Considering the different method used by FADO to measure the EW (see Sect. 3 for details), then we need to scale our threshold so that it is comparable to works that calculate the EW based on a pseudo-continuum estimate. Thus, the EW(Hα) = 500 Å threshold defined in this work corresponds to an EW(Hα) ≃ 375 Å threshold for works that use this different EW definition.

6.2. Potential impact at low and high-redshifts

Considering X_neb = 8% as the threshold above which there is an impact on the derived physical properties of galaxies, it is interesting to discuss its relevance for optical spectroscopic studies. Given the aforementioned evolution of the SF activity throughout the history of the Universe, considering the nebular contribution will have a different impact depending on the considered epoch.

At low redshifts, it is not expected that the nebular emission will have an impact for most galaxies, as explained in Sect. 1. Revisiting the results from Miranda et al. (2023), they observed no significant impact in the SFMS due to the extra inclusion of the nebular emission and this result was attributed to the fact that most galaxies in the sample did not host sufficiently high SF activity in order to have a significant nebular contribution. Their sample consists of ∼180 000 SF galaxies from SDSS-DR7, with a median EW(Hα) = 34 Å and 6% of the sample has EW(Hα) > 100 Å, considerably below the EW(Hα) ≥ 500 Å threshold defined in this work. In this way, we can confirm their hypothesis that for galaxies belonging to the SFMS at low redshift, the nebular contribution is not high enough so that considering it impacts significantly the derived physical properties of galaxies.

On the other hand, Breda et al. (2022) observed significant differences in the estimated physical properties for a sample of EELGs due to the considering the nebular emission. The EW(Hα) distribution of their sample has an average value of ∼400 Å, with approximately half of the sample having EW(Hα) ≳ 500 Å. Therefore, at least 50% of the galaxies in their sample have an EW(Hα) above the threshold defined in this work and the nebular emission should not be neglected.

Thus, our results are aligned with previous studies of the subject and highlight that while for most SF galaxies at low redshift the nebular emission is negligible, there is a subset for which it is fundamental to model the nebular emission to obtain accurate estimates of the physical properties. Amongst this subset of galaxies, it is worth highlighting the extremely metal-poor EELGs, often regarded as local analogues of high-redshift galaxies. Although rare at low redshifts, recent works have proposed that they are much more numerous at higher redshifts and likely to be common during the Epoch of Reionisation (Endsley et al. 2023; Boyett et al. 2024). Considering the importance of these objects in understanding galaxy evolution in the young Universe and their role in the reionisation epoch, it is fundamental to accurately characterise their properties and to do that it is fundamental to carry out an adequate modelling of both stellar and nebular emission.

→ Data lines
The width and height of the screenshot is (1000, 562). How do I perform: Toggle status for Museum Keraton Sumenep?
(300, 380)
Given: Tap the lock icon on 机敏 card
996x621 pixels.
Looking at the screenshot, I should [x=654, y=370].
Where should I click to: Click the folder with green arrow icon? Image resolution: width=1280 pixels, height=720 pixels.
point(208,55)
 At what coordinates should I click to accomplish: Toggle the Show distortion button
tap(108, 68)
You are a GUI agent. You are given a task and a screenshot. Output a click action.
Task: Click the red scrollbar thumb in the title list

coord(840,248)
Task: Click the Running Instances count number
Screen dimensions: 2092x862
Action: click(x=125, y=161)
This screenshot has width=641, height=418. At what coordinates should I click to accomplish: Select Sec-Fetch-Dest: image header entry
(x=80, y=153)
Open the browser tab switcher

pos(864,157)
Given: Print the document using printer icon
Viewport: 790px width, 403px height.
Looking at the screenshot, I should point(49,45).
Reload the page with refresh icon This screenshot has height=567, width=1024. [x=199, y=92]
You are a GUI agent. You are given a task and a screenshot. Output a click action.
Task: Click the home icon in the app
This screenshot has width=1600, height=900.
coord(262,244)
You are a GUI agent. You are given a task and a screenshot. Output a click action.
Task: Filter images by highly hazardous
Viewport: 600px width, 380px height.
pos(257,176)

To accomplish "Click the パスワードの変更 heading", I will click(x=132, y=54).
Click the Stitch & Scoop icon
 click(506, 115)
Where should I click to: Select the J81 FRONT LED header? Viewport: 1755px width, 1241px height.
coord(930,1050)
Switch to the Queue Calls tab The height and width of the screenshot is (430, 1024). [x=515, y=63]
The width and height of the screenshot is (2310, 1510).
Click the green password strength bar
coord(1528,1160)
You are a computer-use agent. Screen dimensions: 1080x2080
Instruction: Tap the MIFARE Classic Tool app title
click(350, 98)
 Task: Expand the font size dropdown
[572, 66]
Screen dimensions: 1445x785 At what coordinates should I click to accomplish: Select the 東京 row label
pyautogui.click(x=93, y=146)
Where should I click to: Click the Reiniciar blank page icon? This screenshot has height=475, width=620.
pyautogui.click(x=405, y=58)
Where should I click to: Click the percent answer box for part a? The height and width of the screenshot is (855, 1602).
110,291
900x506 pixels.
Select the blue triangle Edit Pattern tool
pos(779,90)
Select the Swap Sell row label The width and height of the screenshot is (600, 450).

→ Problem to solve
Carry on the passage about nebular emission in star-forming galaxies, beginning after its last sentence.

→ Written response
As discussed in Sect. 1, the general level of SF activity of the Universe was higher in the past. Considering specifically the evolution of EW(Hα) with redshift, we can infer how the nebular contribution evolves with redshift, since we related the two quantities in Sect 4. In Faisst et al. (2016), the evolution with redshift of the rest-frame EW(Hα) was studied for a sample with a median stellar mass of log(M_*/M_⊙) ∼ 9.8, obtaining the following empirical relation: EW(Hα)∝(1 + z)^1.8 at z < 2 and ∝(1 + z)^1.3 at 2 ≤ z < 6. Figure 12 shows the redshift evolution of the rest-frame EW(Hα) for different stellar mass intervals following the empirical relation derived in Faisst et al. (2016). We used the data from Cardoso et al. (2022) to normalise the EW(Hα) evolution with redshift. We started by selecting only SF galaxies and then dividing them in bins of stellar mass. After that, for each stellar mass bin, we calculated the average EW(Hα) and redshift. These values are used to parameterise the redshift evolution of EW(Hα) for each stellar mass bin.

Fig. 12. Evolution of the rest-frame EW(Hα) with redshift for different stellar mass intervals. We considered the EW(Hα) redshift evolution from Faisst et al. (2016). We also present, on the right-side axis, the median optical nebular contribution corresponding to the EW(Hα), calculated using the relation derived in this work. The black dotted line is the EW(Hα) = 500 Å threshold defined in this work.

From Fig. 12, we can estimate the average EW(Hα) for a galaxy with a specific stellar mass as a function of redshfit. Hence, we can also calculate at what redshift a galaxy with a specific stellar mass will have, on average, an EW(Hα) above the defined threshold of 500 Å. This will mean that the derived physical properties of that galaxy are significantly impacted due to considering both stellar and nebular emission.

Since we consider the same evolution of EW(Hα) with redshift regardless of the stellar mass, the redshift at which the threshold is crossed depends on the average EW(Hα) at z ∼ 0. Hence, the lower the stellar mass of the galaxy, the lower the redshift at which the threshold is crossed. Starting with the highest stellar mass interval, we observe that it does not reach the threshold in the considered redshift range. For the other stellar mass intervals, between log(M_* [M_⊙]) = 7 and 11 in steps of 1 dex, the threshold is reached between z ∼ 2 and 6. This means that galaxies in the stellar mass range between log(M_* [M_⊙]) = 7 and 11 will reach a point in the z ∼ 2–6 interval, where on average the nebular contribution in the optical is so significant that it cannot be neglected when carrying out spectral fitting. However, it is important to note that these results only hold on average and do not exclude the possibility that a galaxy of any mass experiencing an intense episode of SF activity surpasses the defined EW(Hα) threshold, thus leading to the necessity of accounting for both stellar and nebular emission.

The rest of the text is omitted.